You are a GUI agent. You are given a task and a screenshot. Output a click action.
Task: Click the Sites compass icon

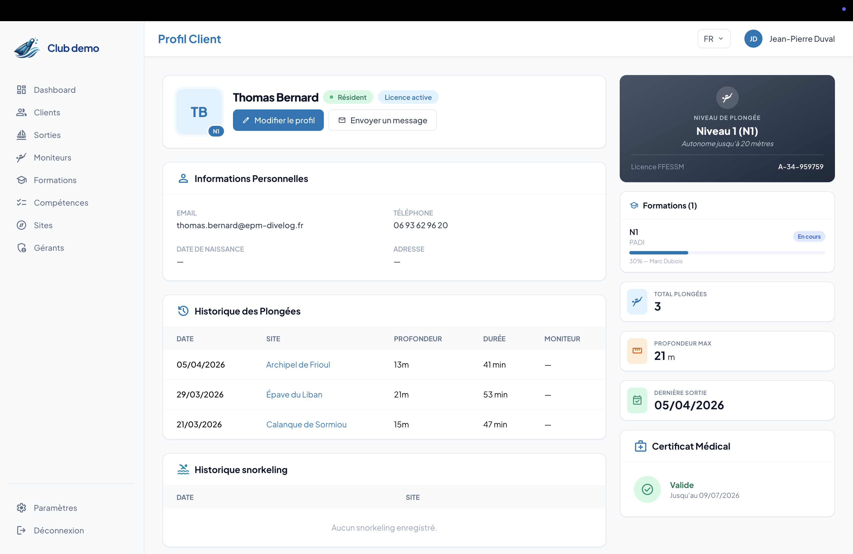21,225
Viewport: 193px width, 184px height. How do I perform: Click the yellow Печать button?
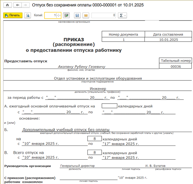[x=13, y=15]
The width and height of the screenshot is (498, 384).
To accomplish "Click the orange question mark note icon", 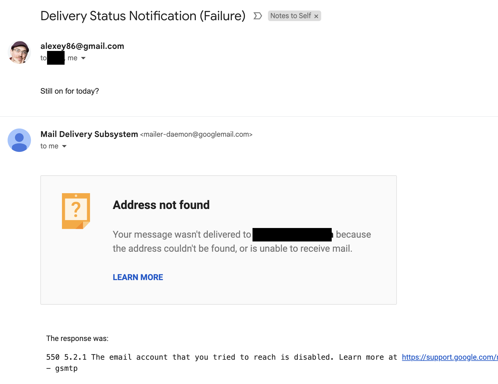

┄┄┄┄┄┄┄┄┄┄┄┄┄┄┄┄┄┄┄┄

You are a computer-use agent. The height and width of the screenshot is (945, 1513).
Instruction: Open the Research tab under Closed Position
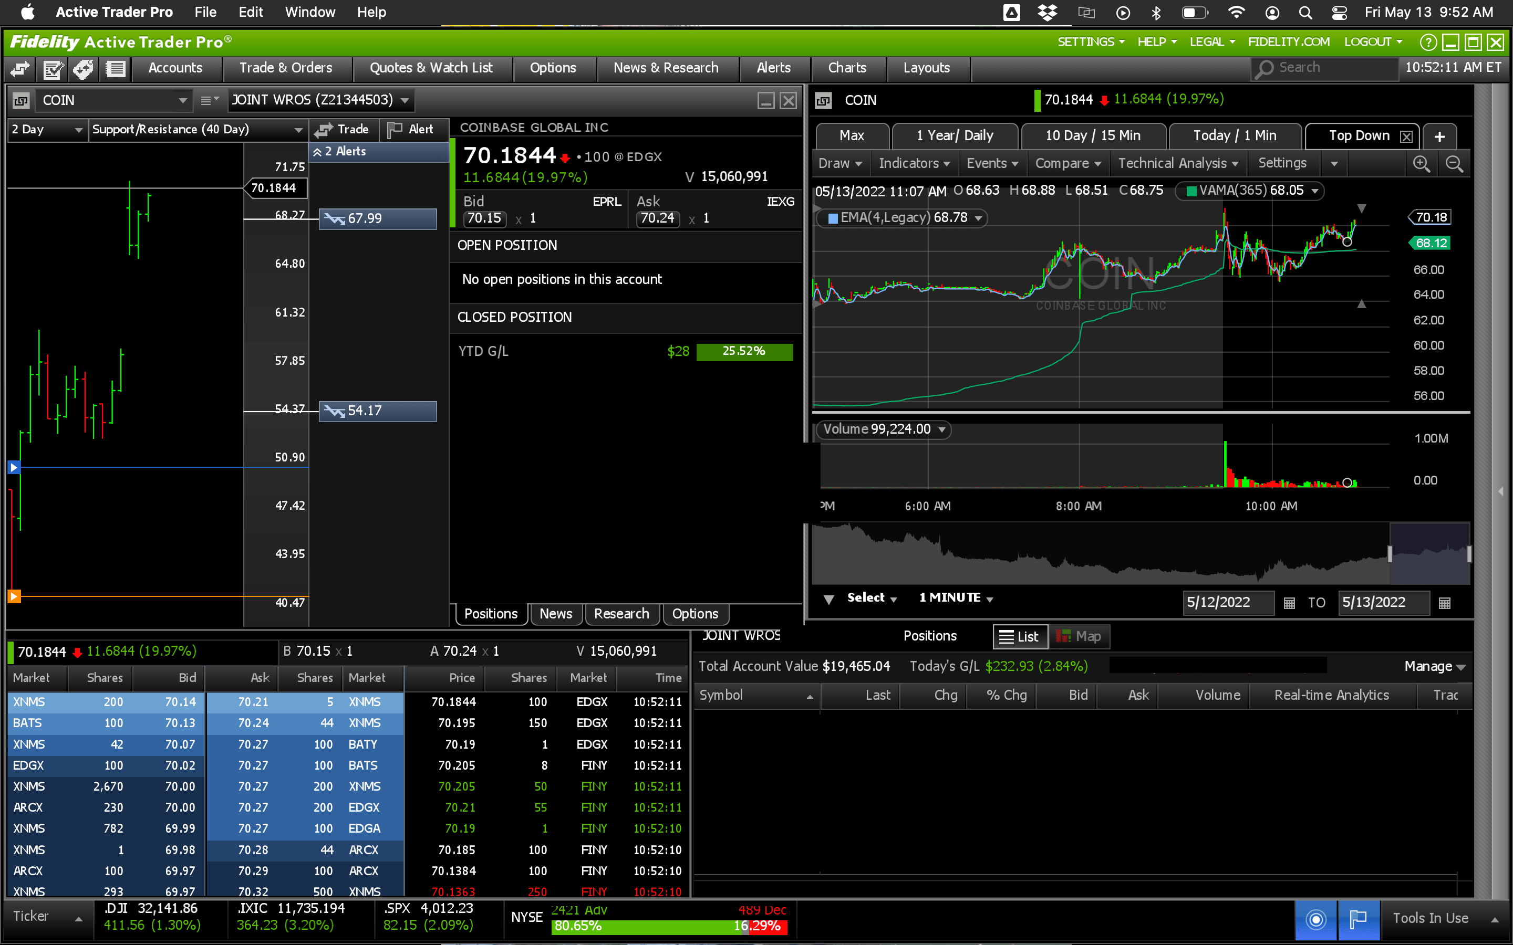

┄┄┄┄┄┄┄┄┄┄┄┄┄┄┄┄┄┄┄┄

» **Directions for this task**:
Render the lines starting at the one containing "Viewport: 193px width, 184px" and ending at the one containing "the orange question" as a JSON list of strings, one per line and with blank lines omitted. Leave the pictures out.

» **Solution to the exercise**:
[
  "Viewport: 193px width, 184px height. How do I perform: Click the yellow Печать button?",
  "[x=13, y=15]",
  "The width and height of the screenshot is (498, 384).",
  "To accomplish \"Click the orange question mark note icon\", "
]